RJudy

RJudy is a Ruby extension module that provides an interface to the Judy arrays library. Judy's home page is at www.sourcejudy.com.

Judy was originally implemented at Hewlett-Packard, and was subsequently open-sourced in June 2002 (with an LGPL license). Doug Baskins, the author of the Judy algorithm, has written a nice summary (see www.sourcejudy.com/downloads/10minutes.htm) of what makes Judy arrays so fast, and why you might want to use them.

Build and Installation Instructions

Before you can build, install and use this extension module you'll need to first obtain and install the Judy header files and library. The source tarball for the latest version of Judy can be found at its SourceForge project page (sourceforge.net/projects/judy). If you get lucky, you may also be able to find precompiled binaries for your platform.

Once you've built and installed Judy itself, you should be ready to build and install this extension module. From the top-level directory, first configure the build by typing:

    ruby install.rb config

Next, start the build process by typing:

    ruby install.rb setup

Finally, install it by typing:

    ruby install.rb install

Note that on Unix systems, you'll probably need to be logged in as "root" for that last step.

Summary

Once you've built and installed RJudy, you can use any of its bundled classes (Judy1, JudyL or JudySL) by simply require-ing the "judy" feature, i.e.

    require 'judy'

    judy1Array  = Judy::Judy1.new
    judyLArray  = Judy::JudyL.new
    judySLArray = Judy::JudySLArray.new

For a listing of the instance methods for each of these classes, refer to their respective documentation pages. For more background information about Judy arrays, refer to the Judy home page.

Test Suite

Test cases for each of the Judy classes are provided in the "tests" subdirectory. These tests use the Test::Unit framework, available for download from testunit.talbott.ws.

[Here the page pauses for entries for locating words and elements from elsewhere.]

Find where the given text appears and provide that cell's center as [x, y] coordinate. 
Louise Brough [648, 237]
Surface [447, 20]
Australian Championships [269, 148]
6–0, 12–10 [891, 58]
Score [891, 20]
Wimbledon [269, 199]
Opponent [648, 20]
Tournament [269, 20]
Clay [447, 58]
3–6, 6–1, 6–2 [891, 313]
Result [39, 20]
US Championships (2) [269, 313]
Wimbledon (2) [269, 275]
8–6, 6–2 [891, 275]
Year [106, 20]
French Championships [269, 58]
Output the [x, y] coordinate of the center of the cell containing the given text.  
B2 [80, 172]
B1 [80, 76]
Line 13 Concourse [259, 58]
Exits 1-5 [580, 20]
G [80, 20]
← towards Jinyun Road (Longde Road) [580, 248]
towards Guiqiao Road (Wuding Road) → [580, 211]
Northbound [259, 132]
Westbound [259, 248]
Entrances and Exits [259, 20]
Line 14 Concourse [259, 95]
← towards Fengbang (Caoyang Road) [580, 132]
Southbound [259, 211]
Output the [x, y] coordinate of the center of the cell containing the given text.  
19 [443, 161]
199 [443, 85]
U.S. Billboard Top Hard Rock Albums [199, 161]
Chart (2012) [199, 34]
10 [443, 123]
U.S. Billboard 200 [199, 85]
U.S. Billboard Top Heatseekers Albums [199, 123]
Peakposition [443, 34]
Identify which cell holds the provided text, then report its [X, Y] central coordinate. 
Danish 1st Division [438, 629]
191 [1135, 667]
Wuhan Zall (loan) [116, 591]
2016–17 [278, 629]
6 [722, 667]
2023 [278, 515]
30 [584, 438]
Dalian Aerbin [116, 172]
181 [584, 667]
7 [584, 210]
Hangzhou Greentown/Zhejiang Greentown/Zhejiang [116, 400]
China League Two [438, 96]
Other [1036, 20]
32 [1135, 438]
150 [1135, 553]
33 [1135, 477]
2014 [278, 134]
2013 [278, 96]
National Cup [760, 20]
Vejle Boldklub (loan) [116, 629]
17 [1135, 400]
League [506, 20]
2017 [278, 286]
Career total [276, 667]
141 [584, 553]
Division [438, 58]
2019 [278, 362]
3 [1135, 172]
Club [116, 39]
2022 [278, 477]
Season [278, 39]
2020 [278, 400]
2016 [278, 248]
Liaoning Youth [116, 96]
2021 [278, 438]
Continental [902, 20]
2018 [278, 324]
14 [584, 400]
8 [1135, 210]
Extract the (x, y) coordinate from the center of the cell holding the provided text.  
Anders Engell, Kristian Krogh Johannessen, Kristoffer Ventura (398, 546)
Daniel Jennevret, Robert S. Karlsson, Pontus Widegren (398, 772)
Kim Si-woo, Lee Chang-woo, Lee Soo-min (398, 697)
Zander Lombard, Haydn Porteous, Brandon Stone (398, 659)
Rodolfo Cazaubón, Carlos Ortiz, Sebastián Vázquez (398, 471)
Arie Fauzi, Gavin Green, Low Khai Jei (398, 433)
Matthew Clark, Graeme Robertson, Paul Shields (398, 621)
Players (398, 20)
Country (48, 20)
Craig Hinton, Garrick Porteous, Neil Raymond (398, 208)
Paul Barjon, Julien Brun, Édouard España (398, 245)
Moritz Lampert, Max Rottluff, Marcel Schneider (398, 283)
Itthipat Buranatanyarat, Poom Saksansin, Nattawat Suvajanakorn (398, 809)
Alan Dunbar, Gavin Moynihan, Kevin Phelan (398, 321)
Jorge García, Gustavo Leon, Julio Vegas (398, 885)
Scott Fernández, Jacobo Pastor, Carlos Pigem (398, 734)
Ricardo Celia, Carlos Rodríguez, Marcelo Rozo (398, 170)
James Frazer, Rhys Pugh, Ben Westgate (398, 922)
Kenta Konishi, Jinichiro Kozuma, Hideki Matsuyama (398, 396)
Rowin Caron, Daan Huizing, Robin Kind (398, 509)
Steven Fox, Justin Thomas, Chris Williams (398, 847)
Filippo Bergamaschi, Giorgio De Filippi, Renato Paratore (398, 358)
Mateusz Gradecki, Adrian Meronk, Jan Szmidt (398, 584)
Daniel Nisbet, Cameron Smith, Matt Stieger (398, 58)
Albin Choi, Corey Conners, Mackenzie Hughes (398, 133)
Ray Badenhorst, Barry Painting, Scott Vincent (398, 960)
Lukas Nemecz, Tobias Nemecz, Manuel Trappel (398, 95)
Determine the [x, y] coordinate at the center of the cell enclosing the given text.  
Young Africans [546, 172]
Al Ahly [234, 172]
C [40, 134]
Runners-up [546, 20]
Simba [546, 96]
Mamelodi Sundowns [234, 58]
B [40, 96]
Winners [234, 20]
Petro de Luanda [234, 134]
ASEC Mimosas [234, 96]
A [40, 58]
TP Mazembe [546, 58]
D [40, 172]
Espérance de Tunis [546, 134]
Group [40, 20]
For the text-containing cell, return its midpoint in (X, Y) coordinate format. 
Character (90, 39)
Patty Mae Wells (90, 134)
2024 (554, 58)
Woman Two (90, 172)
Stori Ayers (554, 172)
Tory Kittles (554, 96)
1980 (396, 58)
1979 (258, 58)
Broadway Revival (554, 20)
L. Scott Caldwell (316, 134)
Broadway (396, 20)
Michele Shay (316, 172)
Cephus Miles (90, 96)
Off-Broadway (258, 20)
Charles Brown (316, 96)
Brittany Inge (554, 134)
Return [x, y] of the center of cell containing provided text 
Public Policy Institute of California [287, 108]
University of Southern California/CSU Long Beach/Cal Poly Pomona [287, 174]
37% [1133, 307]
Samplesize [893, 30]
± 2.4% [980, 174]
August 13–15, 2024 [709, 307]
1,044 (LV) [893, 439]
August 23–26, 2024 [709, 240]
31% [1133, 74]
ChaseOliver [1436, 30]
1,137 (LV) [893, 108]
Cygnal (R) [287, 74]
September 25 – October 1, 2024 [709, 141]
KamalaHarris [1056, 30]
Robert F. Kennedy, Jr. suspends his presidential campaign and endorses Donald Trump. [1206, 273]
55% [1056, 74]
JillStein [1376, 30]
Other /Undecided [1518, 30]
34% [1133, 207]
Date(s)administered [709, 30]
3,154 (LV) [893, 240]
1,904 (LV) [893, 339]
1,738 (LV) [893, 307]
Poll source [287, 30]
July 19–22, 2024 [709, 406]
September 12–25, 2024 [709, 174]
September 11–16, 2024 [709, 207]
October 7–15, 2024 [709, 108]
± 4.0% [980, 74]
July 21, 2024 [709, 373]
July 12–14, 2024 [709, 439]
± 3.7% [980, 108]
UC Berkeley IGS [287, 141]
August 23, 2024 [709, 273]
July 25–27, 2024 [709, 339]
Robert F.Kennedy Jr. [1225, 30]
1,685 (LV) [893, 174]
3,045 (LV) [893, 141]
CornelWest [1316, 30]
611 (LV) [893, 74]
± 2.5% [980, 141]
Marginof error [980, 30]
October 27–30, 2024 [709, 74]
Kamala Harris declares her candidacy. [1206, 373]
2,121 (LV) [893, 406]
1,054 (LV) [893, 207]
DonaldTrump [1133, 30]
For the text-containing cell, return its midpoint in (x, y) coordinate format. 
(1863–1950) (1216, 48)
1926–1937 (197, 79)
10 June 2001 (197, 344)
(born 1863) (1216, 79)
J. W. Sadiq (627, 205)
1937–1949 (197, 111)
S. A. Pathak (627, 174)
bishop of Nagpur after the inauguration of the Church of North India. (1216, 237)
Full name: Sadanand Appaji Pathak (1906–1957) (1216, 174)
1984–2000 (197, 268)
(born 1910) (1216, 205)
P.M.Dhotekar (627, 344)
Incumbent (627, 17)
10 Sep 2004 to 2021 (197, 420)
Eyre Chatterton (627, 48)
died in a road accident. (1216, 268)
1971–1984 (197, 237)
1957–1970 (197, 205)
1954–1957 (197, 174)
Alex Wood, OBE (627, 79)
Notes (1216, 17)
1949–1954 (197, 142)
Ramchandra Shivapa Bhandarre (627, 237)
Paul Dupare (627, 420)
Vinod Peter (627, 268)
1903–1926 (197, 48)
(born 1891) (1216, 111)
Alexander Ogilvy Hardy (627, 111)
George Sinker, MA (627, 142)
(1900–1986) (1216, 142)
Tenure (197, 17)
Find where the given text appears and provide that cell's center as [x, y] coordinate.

To run one of the individual tests, type something like:

    ruby TC_JudyL.rb

To run all of the tests, type:

    ruby TS_All.rb

You shouldn't get any failures; if you do, please contact lyle@users.sourceforge.net and let him know about it!

Credits

Judy was invented by Doug Baskins (doug@sourcejudy.com) and implemented by Hewlett-Packard.
SWIG (www.swig.org) was used to generate much of the wrapper code used for RJudy.

License

RJudy is Copyright (c) 2002 by Lyle Johnson, and is provided under the GNU Lesser General Public License (www.gnu.org/licenses/lgpl.html). See the LICENSE file in the top-level directory of the RJudy source distribution for more details.

Change History

Changes Since Version 0.1

The previous implementations of Judy1, JudyL, JudySL and JudyHash used the calloc() function for memory allocation instead of Ruby's ALLOC(). As a result, the normal Ruby garbage collection heuristics would not come into play and no garbage collection would take place during insertions into a JudyHash instance. This has been corrected; thanks to Mauricio Fernandez for pointing out this flaw.
The previous implementation of JudyHash did not make a duplicate of new string keys inserted into the hash, it just stored a reference to the input string key. This was inconsistent with Ruby's built-in Hash which does make a duplicate of new string keys. This has been corrected; thanks to Mauricio Fernandez for pointing out this flaw.
The previous version of the words.rb example wasn't quite fair because it failed to run the garbage collector between tests. As a result, the tests run first will have an advantage over tests run later, when the garbage collector may get called more frequently. I've rewritten this program to instead use the benchmark library's bmbm method, which should run the garbage collector in between tests and hopefully even up the playing field. Thanks to Mauricio Fernandez for pointing out this flaw in the tests.
Per Doug Baskins' advice, replaced all calls to Judy library functions (such as JudyLGet() and JudyLNext()) with calls to their macro equivalents (e.g. JLG() and JLN()). This should improve overall performance, especially for hash lookups.